Lors d’une réunion d’information tenue le 19 octobre, des responsables du projet ont annoncé que le premier vol de la fusée depuis Kourou, en Guyane française, était désormais prévu pour le quatrième trimestre de 2023. Si ce retard est en partie dû à la pandémie de Covid-19, les dirigeants ont également évoqué plusieurs problèmes techniques lors de tests. Actuellement, des tests d’interfaces entre la fusée et les équipements au sol sont effectués grâce au prototype, le but étant de terminer les tests de l’étage supérieur et du complexe de lancement au premier trimestre 2023.

Par ailleurs, le premier modèle de vol d’Ariane 6 est dans les « dernières étapes » de son assemblage et devrait ensuite être expédié à Kourou pour son lancement inaugural (le prototype actuellement testé en Guyane n’est pas celui qui réalisera ce vol). Compte tenu de l’ampleur des tests qui doivent encore être menés, il n’est pas exclu que le premier décollage d’Ariane 6 soit opéré en 2024…

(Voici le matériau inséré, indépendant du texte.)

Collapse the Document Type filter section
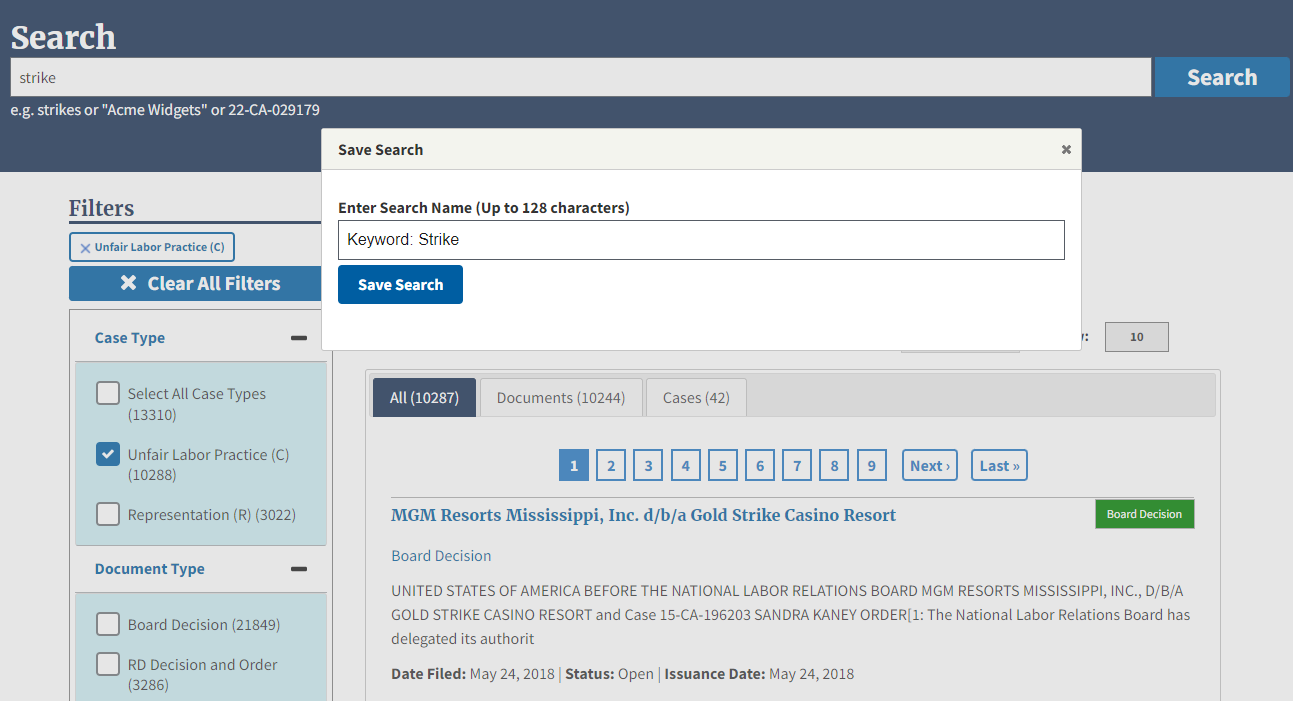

L’Europe privée d’Ariane pendant de longs mois…

Le problème est de taille. La fusée Ariane 5, dont Ariane 6 est censée prendre le relais, sera en effet mise à la retraite au premier trimestre 2023, il ne lui reste plus que trois lancements. Pendant près d’un an, l’Europe ne disposera donc que d’un lanceur : Vega-C. Or, ce dernier est spécialisé pour les vols en orbite basse et ne peut transporter que des charges légères. Ariane 6 est adaptée à l’orbite géostationnaire et possède une charge utile pour cette altitude similaire à celle du Falcon 9 de SpaceX.

Des Falcon 9 en train d'atterrir après un lancement.

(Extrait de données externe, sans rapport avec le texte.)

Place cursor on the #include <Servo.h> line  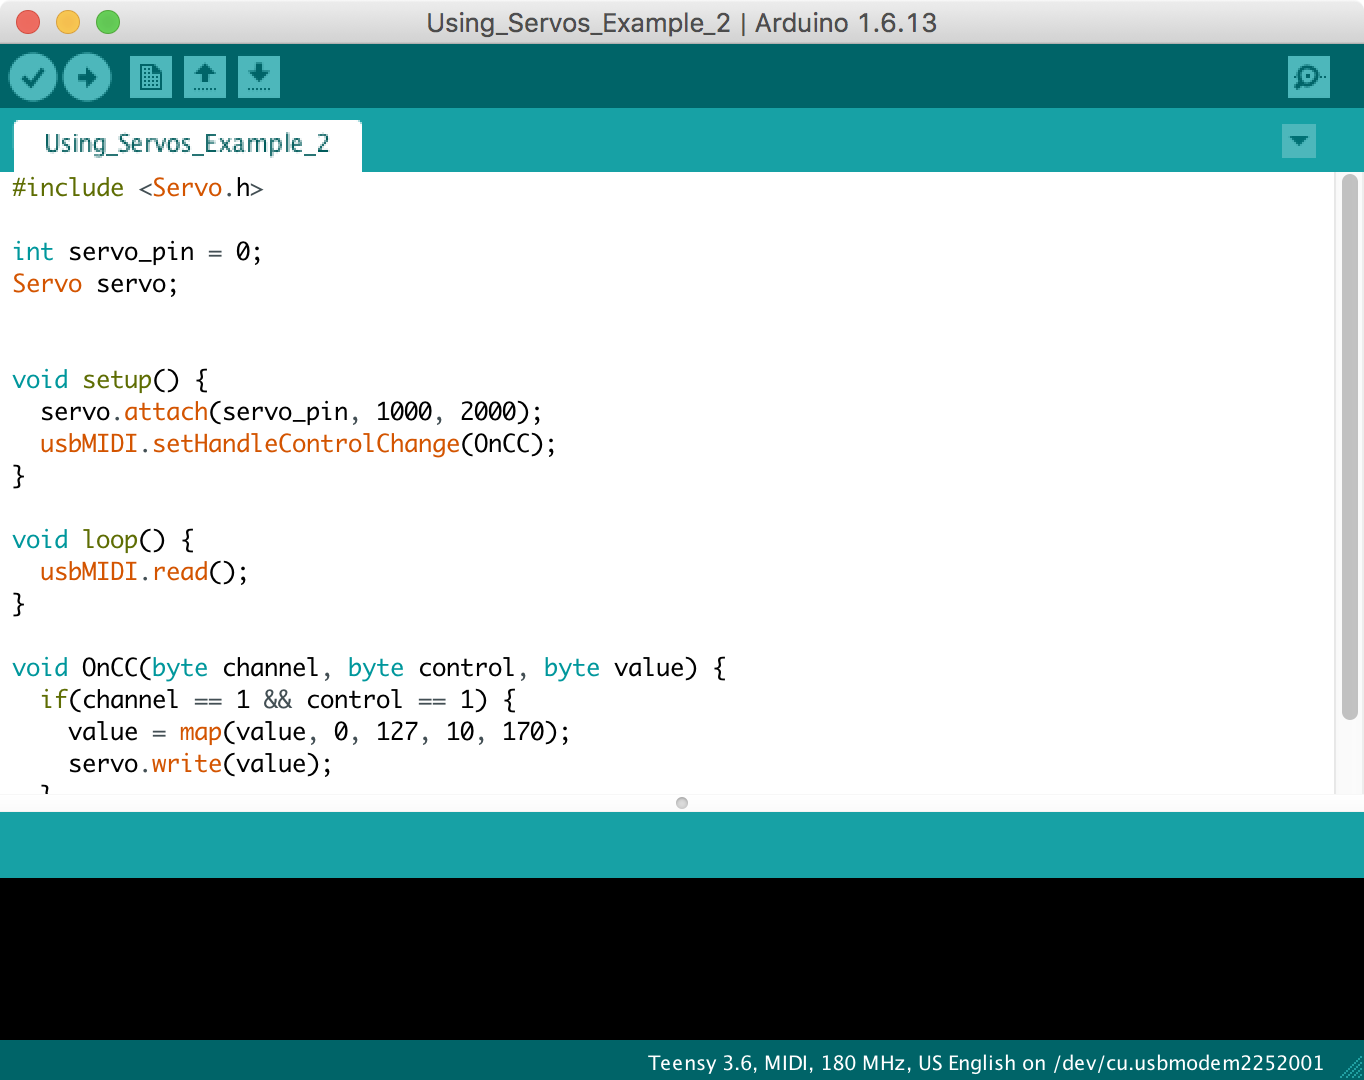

SpaceX est capable de récupérer ses lanceurs, faisant drastiquement baisser les coûts de ses lancements. Photographie : SpaceX

Le retard d’Ariane 6 va avoir des répercussions sur l’ensemble du secteur spatial européen. Au mois de février dernier, les ministres européens chargés de l’espace rappelaient l’importance de prioriser les fusées européennes pour les lancements de satellites, mais comment faire lorsqu’il n’y a pas d’appareil disponible ? Les opérateurs du Vieux Continent n’ont désormais que deux alternatives : l’Agence spatiale indienne (ISRO) et SpaceX. En effet, ils ne collaborent plus avec la Russie à cause du conflit ukrainien, malgré l’utilité et la fiabilité du lanceur Soyouz.

Pourtant, ArianeGroup a volé à la rescousse de plusieurs entreprises suite à la guerre ukrainienne en prenant à sa charge des tirs prévus sur Soyouz en 2023, notamment ceux d’Euclide et d’Earthcare pour le compte de l’ESA et de deux satellites Galileo, le GPS européen. Leurs opérateurs vont devoir s’armer de patience.

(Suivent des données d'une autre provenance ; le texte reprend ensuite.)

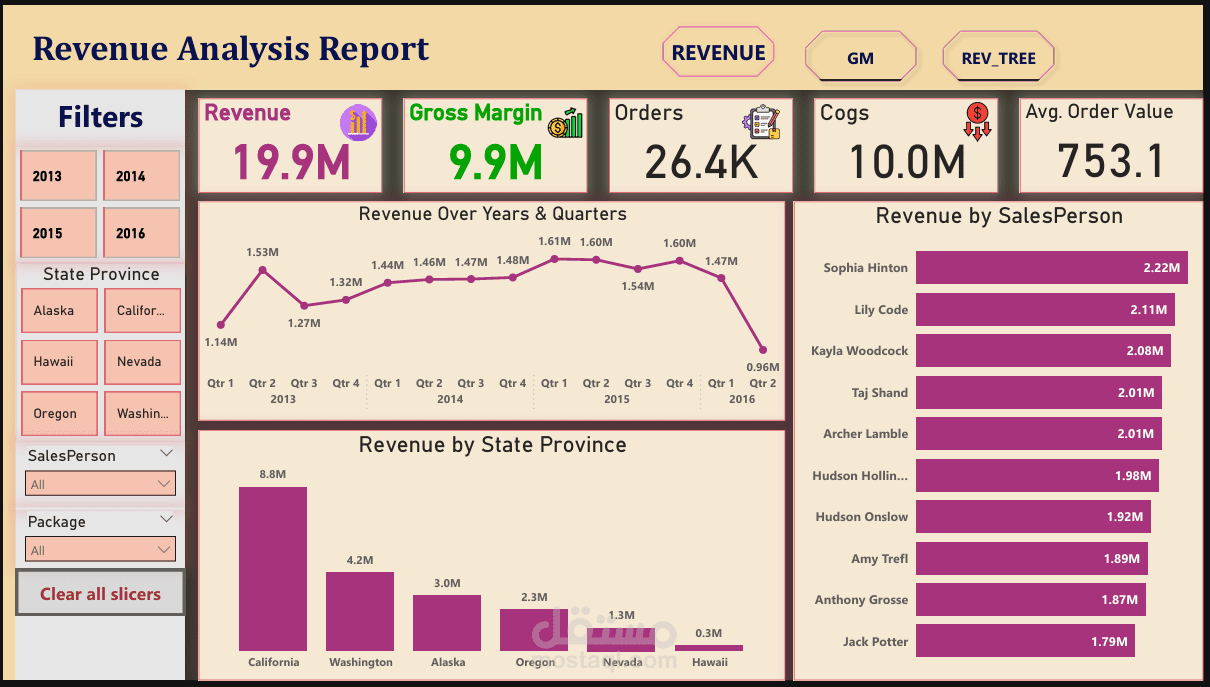Open the REV_TREE page
This screenshot has width=1210, height=687.
point(998,58)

Ariane 6 a déjà 28 contrats

Au total, 28 contrats ont déjà été passés pour des tirs d’Ariane 6, rapporte Le Figaro, dont 18 avec Amazon pour déployer une partie de la constellation Kuiper. Quatre lancements sont prévus pour 2024 ; si ArianeGroup a affirmé avoir discuté sans accroc avec ses clients sur de possibles reports, il est certain que l’accumulation de retard entacherait l’image de la fusée européenne, d’autant plus qu’un certain budget devra venir compenser son retard d’exploitation.

À ce stade, le coût global du développement d’Ariane 6 est « légèrement inférieur » à 4 milliards d’euros, mais ce chiffre devrait encore grimper puisque les tests de la fusée ne sont pas encore achevés.

Le spatial privé peut se frotter les mains

Cette nouvelle contrevenue tombe très mal, et semble pousser les opérateurs dans les bras du grande concurrent d’Ariane 6, le Falcon 9. Très fiable, le lanceur de SpaceX propose en plus des coûts attrayants du fait de sa réutilisabilité, caractéristique qui n’a pas encore été atteinte par les fusées européennes. D’ailleurs, les ministres italien et français de l’économie déclaraient en 2021 que l’Ariane 6 et Vega-C étaient d’ores et déjà surpassés par le Falcon 9.

L’UE a du mouron à se faire, avec de plus en plus d’entreprises privées à l’instar de Rocket Lab ou de Firefly Aerospace qui développent des lanceurs, bien que ces derniers soient encore loin des prouesses de SpaceX. Toutefois, le privé avance vite et n’est pas restreint par les coupes budgétaires des États… Espérons que le projet de mini-lanceur réutilisable d’ArianeGroup voit le jour comme prévu, en 2026.